What will happen when CXF is run in a Java 9 VM though ?
Thanks, Sergey
On 14/07/17 18:36, Andy McCright wrote:
Hi All,
With more and more people using different HTTP methods (verbs) with the
JAX-RS client - particularly PATCH, but really any method they want - is
there any objection to making the "use.httpurlconnection.method.reflection"

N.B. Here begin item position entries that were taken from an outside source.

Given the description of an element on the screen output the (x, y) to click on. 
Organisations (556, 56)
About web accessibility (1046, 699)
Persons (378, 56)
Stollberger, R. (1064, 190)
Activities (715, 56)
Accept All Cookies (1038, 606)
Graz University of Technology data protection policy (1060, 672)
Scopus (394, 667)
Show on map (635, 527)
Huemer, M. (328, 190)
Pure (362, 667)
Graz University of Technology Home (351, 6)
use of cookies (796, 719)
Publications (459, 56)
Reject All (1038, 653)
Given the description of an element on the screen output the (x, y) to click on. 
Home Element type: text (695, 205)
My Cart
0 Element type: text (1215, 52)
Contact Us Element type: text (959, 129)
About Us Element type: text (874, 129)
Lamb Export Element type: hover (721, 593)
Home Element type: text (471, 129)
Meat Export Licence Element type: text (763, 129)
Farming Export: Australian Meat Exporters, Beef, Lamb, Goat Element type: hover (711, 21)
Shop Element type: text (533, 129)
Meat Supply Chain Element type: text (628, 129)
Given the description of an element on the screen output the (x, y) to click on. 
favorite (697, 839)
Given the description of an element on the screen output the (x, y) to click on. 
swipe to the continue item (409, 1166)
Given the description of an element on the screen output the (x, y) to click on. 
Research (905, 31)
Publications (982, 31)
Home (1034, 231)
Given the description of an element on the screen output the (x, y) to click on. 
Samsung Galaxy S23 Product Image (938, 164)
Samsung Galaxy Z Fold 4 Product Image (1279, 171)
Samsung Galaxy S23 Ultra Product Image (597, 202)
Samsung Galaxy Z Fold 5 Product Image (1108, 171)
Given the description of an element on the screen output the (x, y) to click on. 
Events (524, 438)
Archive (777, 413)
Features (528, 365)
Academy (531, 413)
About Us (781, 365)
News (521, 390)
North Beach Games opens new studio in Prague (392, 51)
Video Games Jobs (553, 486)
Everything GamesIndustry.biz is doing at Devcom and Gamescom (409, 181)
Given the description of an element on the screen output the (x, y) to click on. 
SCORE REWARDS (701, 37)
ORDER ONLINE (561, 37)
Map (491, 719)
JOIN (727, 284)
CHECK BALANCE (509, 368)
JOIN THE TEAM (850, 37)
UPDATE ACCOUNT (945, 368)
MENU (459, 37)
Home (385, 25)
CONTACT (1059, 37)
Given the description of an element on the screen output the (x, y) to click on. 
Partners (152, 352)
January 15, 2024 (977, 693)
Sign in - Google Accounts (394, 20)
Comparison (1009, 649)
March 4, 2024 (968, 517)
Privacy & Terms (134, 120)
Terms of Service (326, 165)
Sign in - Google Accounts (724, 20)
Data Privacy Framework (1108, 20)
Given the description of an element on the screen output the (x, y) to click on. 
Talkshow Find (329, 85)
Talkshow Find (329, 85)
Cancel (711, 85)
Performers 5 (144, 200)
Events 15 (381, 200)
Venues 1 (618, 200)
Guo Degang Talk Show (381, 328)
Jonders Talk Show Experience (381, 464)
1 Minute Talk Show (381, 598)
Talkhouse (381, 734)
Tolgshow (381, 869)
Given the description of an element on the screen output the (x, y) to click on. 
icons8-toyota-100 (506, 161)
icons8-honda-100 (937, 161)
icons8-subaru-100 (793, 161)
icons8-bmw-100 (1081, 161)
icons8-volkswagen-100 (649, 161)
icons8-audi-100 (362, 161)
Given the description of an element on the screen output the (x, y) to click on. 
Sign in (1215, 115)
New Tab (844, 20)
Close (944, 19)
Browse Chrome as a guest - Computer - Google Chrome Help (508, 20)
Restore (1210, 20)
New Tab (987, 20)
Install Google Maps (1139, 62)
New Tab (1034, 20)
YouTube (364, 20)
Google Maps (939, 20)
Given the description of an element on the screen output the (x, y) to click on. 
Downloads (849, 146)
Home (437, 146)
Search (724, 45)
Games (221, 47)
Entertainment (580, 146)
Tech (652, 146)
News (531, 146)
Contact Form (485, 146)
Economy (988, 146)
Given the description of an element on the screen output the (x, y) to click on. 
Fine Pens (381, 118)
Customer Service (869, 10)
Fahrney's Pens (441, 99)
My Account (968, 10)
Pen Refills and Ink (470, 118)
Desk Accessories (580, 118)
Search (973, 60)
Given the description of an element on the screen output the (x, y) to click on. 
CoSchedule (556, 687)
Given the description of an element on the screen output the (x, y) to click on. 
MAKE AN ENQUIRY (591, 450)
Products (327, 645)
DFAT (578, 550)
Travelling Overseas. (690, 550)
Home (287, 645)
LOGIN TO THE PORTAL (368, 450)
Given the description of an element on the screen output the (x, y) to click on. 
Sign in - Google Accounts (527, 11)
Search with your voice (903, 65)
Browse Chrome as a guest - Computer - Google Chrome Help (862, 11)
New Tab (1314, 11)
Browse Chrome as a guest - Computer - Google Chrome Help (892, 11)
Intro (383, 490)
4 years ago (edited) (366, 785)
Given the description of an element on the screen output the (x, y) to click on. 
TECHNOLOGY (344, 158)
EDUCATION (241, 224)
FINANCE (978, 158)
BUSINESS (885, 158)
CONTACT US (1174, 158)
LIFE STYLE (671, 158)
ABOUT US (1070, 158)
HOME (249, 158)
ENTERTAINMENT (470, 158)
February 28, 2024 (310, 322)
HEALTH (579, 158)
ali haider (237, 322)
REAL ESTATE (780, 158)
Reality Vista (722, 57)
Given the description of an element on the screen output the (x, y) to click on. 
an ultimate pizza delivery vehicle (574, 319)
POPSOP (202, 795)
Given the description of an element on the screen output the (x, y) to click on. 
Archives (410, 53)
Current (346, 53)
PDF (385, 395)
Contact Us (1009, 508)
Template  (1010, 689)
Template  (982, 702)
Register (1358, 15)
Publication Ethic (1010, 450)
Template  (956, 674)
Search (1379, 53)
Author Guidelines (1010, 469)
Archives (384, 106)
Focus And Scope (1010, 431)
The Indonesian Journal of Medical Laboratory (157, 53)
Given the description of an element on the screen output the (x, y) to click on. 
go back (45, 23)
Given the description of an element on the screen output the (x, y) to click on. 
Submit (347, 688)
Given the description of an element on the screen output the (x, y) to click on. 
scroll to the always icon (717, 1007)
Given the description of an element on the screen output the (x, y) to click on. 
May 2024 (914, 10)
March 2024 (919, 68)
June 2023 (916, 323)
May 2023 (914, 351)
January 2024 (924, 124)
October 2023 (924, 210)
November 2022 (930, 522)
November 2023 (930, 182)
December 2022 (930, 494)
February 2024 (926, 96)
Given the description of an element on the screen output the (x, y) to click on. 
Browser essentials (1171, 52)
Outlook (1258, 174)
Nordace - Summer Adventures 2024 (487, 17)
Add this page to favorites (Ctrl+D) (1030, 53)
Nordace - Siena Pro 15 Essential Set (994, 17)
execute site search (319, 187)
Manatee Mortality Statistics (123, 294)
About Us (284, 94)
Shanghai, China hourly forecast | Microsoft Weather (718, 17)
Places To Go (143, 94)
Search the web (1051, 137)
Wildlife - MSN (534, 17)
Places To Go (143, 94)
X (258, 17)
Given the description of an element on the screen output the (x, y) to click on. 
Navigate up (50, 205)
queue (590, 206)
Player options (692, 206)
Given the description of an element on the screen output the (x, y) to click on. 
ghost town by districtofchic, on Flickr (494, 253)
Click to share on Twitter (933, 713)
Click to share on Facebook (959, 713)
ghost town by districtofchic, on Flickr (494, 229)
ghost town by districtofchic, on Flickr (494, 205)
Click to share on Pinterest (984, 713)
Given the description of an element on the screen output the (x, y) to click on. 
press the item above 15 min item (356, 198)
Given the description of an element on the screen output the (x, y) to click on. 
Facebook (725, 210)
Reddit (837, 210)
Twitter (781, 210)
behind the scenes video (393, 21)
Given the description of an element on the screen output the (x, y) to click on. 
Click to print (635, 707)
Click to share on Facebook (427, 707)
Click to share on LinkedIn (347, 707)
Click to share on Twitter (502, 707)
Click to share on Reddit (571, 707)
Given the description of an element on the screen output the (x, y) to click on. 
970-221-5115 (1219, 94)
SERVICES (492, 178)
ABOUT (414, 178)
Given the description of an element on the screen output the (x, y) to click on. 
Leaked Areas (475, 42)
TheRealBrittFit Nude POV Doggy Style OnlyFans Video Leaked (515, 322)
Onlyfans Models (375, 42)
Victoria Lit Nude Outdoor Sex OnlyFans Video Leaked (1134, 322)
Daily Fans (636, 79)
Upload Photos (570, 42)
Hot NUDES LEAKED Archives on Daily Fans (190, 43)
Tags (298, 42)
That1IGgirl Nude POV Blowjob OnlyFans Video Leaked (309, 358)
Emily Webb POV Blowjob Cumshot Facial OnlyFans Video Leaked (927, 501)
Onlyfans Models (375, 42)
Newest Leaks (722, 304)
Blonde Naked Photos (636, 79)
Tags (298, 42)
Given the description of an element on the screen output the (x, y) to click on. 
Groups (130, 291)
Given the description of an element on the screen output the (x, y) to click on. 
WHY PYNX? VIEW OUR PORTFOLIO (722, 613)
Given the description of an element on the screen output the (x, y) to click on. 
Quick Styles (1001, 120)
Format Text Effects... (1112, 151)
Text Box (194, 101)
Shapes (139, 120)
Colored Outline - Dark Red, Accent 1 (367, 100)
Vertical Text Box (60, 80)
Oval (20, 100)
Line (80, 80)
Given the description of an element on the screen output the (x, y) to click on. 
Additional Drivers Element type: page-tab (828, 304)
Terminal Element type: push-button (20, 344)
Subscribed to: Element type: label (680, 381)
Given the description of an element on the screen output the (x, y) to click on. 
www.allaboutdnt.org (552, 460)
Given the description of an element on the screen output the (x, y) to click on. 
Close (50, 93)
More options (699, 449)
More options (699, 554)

true by default in CXF 3.2.X?
Here is some background:
Java SE's HttpUrlConnection's setRequestMethod() implementation restricts
callers to the following HTTP methods: GET POST HEAD OPTIONS PUT DELETE
TRACE - if any other HTTP method is passed in, then the caller will get a
ProtocolException.
This is very limiting and prevents users for invoking increasingly common
HTTP methods like PATCH, some of the WebDAV methods, etc. Ideally, the JDK
would alter the list of allows HTTP methods (or provide a mechanism for
users to specify a whitelist of allowed methods), but at best that won't
occur until Java 9.
CXF worked around this problem by adding the
"use.httpurlconnection.method.reflection" property - this can be set as a
system property or as a property on the Message object. When true, CXF
will reflectively modify the state of the HttpURLConnection object
(bypassing the setRequestMethod's parameter check) and set the user's
specified HTTP method.
With JAX-RS 2.1 adding out-of-the-box @PATCH support, I suspect more and
more users will want to use HTTP methods not in the JDK's current
whitelist. Rather than asking them to set this property, I think it might
make more sense to enable the property by default (they could always
disable if they feel it is a risk).
Any thoughts? If there are no objections, I can make the change.